The Silver Linings Playbook - Jennifer Lawrence

the silver linings pixlet: on the other side of the mirror;

So I can’t stop thinking about this photography project I read about on Slate. In it, the artist tries to capture the reality of living with mental illness: what people see when you put on your brave face for the world, and what it looks like when you’re at home and at the mercy of your symptoms. I don’t want to say “the real [x]” because, as far as I can tell, both sides are just as much as, and a part of, “the real me”.

You’re right: this one isn’t just about a photography project. Mine would show that busy writer lady who flits in and out of events; who never shows at your event but makes somewhere else on social media talking like it’s the best thing ever; and me in my bed with my hair pushed back in a band, missing my best friend’s band’s anniversary show and instead watching a line of plastic bottles half-filled with refrigerated tap water threatening to overtake my living space.

The quintessential LYG
The author, first night out post-breakdown, April 2006

I think I’ve lost a couple of friends to this double life, although you could argue that anybody who thinks that the story I tell of my semi-professional life on Twitter is the unedited truth probably wasn’t that good for me anyway.

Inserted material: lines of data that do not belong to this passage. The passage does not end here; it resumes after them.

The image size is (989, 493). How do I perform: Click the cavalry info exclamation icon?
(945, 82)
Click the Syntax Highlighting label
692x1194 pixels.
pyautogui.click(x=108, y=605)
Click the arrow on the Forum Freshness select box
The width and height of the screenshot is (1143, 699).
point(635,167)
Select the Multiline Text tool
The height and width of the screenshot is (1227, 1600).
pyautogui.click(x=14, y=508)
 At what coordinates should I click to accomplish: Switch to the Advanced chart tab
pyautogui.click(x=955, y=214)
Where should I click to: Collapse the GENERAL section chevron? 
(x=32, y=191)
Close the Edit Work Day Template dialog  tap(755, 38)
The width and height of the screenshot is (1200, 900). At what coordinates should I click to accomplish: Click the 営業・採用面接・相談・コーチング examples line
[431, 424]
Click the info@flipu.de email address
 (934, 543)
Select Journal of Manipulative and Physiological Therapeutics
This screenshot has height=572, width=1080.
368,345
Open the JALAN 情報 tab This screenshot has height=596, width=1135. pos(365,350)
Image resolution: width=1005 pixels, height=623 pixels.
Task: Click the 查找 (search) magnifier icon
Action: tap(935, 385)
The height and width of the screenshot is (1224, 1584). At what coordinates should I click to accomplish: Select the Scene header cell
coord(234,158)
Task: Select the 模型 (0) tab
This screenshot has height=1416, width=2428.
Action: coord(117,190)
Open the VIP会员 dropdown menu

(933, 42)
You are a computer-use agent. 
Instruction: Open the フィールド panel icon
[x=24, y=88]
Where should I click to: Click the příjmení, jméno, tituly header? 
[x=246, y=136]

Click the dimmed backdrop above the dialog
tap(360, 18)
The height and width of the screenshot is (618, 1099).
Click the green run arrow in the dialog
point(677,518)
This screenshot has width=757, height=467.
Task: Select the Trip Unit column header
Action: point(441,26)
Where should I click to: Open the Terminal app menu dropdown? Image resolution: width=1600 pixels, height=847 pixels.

There was the one I used to see a lot of myself in, who I think got fed up of me saying I’d call when it looked as though I was busy calling everybody else. It’s been years since she broke up with me in that most 21st century of ways, but I still think about her a lot.

I’m doing – if I do say so myself – a heroic job of keeping up appearances at the moment, so much so that I seem to be shooting myself in the proverbials in certain aspects of my life. And while I don’t believe that anybody with a mental health problem owes it to anybody but themselves to be honest when they don’t want to be, I always promised you lot I’d check in from time to time. So: hi.